▶ _Your task_
Please copy the items from the line containing "The image size is (1456, 819)." through the line containing "Where should I", both included, and shift every coordinate in the answers by -23.

▶ _Exercise materials_

+++++

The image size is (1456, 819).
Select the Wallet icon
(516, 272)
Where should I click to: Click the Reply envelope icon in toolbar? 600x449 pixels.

+++++

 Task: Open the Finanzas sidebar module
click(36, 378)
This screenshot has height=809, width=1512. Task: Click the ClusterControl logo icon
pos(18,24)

+++++

▶ _Exercise result_
The image size is (1456, 819).
Select the Wallet icon
(493, 249)
Where should I click to: Click the Reply envelope icon in toolbar? 600x449 pixels.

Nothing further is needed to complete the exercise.